Text section:
+ + + +

So why have so few plants made the move to PdM?

Many top managers simply don’t understand how reliability affects the bottom line, says Tracy Strawn, director of international programs with Marshall Institute in Raleigh, N.C. “Predictive maintenance is a tool for increasing uptime and production and reducing maintenance costs,” he says. “Maintenance personnel have to continuously demonstrate that to management with metrics.”

“Predictive maintenance programs have to be taken in context of the overall asset management life cycle,” says Dick MacDonald, senior vice president of product management with SPL WorldGroup, San Francisco, Calif., and former president and CEO of Synergen, which recently merged with SPL. “Companies need to look at asset management as a core competency — look at how the various assets work together, define the critical elements of the overall system, then tie it into a condition assessment program.”

Some organizations avoid starting a PdM program, or implement their programs incorrectly, because of misperceptions. For example, Strawn says manufacturers often pin their hopes on PdM to solve all their problems. “Predictive maintenance doesn’t fix anything — it simply identifies potential failures early so that appropriate corrective action can be taken. Identifying problems early can ensure maximum reliability and uptime at the lowest costs, but you still have to follow through on the corrective actions to realize that,” he explains.

Another misperception is that the technology itself will improve equipment reliability. “When you look at an asset’s entire maintenance program, PdM only represents about 15%,” says Sandra DiMatteo, director of marketing with Burlington, Ontario-based Ivara. “Most of the maintenance program is based on visual or some other sensory inspection that relies on the tradesperson. Technology simply provides a way to monitor or capture that.”

Then there are the workload and cultural barriers. Setting up a PdM program takes extra effort that can create resistance in the maintenance organization. “Maintenance managers often feel burdened implementing a predictive program,” observes Rich Padula, president of Syclo in Hoffman Estates, Ill. “It’s extra work for them.”

Understand costs of failures
A new definition of failure is emerging that no longer means equipment has stopped running. Plants that are using reliability, rather than maintenance, as the measure of performance define failure as “equipment that isn’t performing at the level at which we need it to perform.”

+ + + +

Task set:
(a) Could you lay out the rows below, from the line with "Describe the element at coordinates (1102, 588)" up to and including the line with "the fifth gray", as a two-column CSV with the columns request and answer? Use one CSV line per request, and put each value in a single quoted field with its line breaks replaced by spaces.
(b) How would you continue the piece on predictive maintenance above, starting right after its last sentence?

+ + + +

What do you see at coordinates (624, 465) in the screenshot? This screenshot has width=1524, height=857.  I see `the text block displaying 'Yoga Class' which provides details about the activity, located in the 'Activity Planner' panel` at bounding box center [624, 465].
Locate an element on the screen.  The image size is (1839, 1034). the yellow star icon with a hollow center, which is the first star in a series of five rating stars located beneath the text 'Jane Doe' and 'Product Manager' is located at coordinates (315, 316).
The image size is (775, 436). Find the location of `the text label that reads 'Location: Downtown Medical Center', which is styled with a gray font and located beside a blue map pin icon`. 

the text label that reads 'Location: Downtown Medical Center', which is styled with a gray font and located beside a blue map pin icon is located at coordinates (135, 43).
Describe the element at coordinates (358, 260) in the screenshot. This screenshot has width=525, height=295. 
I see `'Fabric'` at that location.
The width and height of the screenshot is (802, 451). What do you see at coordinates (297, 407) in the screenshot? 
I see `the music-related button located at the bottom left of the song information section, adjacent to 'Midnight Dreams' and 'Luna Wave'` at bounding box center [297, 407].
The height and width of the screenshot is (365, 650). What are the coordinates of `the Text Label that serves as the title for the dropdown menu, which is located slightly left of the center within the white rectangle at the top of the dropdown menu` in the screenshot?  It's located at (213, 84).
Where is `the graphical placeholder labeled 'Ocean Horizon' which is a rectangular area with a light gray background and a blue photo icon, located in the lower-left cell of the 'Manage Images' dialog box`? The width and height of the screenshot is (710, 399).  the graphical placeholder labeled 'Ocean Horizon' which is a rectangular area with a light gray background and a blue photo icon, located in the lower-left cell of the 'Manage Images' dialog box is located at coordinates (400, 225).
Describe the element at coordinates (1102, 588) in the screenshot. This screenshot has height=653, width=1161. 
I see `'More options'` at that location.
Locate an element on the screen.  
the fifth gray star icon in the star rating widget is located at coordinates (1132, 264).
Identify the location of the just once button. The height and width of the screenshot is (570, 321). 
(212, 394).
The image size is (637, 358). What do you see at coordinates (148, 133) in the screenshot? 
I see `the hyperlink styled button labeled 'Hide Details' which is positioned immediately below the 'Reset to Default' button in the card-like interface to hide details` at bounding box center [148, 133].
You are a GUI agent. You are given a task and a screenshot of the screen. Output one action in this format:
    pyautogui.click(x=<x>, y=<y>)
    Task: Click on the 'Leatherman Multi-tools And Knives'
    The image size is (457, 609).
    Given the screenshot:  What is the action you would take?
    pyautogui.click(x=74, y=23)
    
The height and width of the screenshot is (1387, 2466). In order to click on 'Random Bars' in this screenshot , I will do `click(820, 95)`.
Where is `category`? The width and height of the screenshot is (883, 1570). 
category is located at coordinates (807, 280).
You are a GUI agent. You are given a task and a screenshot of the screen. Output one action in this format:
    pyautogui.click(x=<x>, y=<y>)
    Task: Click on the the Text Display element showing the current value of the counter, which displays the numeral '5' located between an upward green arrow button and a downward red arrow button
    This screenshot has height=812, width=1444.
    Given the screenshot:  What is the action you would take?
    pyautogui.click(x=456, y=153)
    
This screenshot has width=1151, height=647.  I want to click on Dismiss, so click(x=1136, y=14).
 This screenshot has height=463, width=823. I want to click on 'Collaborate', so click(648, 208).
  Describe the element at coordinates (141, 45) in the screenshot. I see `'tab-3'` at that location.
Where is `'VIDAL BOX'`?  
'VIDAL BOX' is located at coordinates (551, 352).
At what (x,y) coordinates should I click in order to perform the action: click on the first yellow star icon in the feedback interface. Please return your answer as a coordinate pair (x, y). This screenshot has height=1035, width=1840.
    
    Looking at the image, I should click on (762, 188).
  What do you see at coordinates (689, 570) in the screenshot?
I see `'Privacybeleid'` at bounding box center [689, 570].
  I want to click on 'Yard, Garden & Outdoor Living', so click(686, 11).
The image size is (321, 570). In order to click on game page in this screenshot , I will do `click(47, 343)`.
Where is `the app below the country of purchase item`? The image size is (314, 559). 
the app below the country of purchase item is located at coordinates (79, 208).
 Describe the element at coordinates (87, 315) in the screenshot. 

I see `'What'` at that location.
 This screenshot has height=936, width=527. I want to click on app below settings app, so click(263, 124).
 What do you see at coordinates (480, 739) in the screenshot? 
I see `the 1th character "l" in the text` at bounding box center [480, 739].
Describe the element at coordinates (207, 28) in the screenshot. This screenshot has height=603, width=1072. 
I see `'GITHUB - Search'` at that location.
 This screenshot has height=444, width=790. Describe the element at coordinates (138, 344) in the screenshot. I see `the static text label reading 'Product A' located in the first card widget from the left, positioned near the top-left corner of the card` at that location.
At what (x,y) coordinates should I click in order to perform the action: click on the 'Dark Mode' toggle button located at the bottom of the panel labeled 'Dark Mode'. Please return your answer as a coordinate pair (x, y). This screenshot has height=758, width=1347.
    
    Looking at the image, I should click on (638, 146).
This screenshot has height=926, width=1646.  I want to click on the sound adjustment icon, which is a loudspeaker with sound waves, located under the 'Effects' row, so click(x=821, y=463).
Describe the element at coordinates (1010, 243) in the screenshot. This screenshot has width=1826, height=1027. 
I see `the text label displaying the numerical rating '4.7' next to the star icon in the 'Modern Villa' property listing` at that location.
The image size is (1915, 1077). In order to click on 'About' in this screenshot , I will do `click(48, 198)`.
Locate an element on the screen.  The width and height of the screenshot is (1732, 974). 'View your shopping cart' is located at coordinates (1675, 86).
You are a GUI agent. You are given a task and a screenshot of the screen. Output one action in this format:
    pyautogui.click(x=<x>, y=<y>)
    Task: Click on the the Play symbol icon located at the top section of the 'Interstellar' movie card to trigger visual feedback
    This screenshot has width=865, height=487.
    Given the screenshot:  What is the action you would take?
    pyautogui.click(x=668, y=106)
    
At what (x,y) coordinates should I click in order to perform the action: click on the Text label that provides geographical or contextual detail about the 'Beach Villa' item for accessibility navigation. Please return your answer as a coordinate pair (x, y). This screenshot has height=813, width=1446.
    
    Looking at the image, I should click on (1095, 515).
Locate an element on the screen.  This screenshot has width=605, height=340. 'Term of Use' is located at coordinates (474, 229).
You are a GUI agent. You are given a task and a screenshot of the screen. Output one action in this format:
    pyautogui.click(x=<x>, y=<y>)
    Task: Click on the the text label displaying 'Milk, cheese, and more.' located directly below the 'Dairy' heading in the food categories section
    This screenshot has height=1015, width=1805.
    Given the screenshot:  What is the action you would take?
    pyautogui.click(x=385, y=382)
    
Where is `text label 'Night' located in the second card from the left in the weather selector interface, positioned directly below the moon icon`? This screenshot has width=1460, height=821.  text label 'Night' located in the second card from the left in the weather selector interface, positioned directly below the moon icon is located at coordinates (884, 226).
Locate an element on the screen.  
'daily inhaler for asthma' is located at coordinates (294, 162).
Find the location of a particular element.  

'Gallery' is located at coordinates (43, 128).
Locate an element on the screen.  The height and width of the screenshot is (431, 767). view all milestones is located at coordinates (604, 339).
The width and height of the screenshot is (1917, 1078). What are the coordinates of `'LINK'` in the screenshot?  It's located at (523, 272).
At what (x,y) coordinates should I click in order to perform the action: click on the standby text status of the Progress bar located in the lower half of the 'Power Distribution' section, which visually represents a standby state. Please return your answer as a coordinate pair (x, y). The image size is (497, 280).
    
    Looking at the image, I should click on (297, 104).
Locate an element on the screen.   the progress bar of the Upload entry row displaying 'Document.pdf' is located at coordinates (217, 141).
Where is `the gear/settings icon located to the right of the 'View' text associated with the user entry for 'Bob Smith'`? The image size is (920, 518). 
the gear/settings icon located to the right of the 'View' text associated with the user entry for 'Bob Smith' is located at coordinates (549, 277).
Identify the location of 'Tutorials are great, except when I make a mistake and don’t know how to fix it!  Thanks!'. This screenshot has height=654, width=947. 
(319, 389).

+ + + +

Task answers:
(a)
request,answer
"Describe the element at coordinates (1102, 588) in the screenshot. This screenshot has height=653, width=1161.","I see `'More options'` at that location."
"Locate an element on the screen.","the fifth gray star icon in the star rating widget is located at coordinates (1132, 264)."

(b)
“We need to look at predictive maintenance not as a maintenance tool, but as a plant optimization tool,” says Keith Mobley, principal with Life Cycle Engineering (LCE), Charleston, S.C. “Your program should be set up to improve the reliability of equipment, the cost of goods sold and the life-cycle cost of the assets. It’s a never-ending journey if you do it right.”

Steelmaker Dofasco in Hamilton, Ontario, is Canada’s second largest steel manufacturer. In the late 1980s, the company embarked on a strategic project to evaluate its maintenance operations. The process that evolved over the following years created a different way of thinking about maintenance that focuses on equipment reliability in the context of “manufacturing process reliability.” This provides predictable, stable operations that allow Dofasco to meet its business objectives for customers.

“The key is to make sure there’s a line of sight to maximizing shareholder value,” explains Ron Thomas, Dofasco’s senior equipment reliability consultant and project manager. “We don’t talk about maintenance anymore, we talk about equipment reliability.”

The company’s equipment maintenance programs for individual assets are the focus of the company’s maintenance function. “We develop technically based equipment maintenance programs that identify the activities we need to maintain the level of capability of our assets,” Thomas explains. “Predictive maintenance is integrated into the asset’s equipment maintenance program. We rely fairly heavily on condition monitoring.”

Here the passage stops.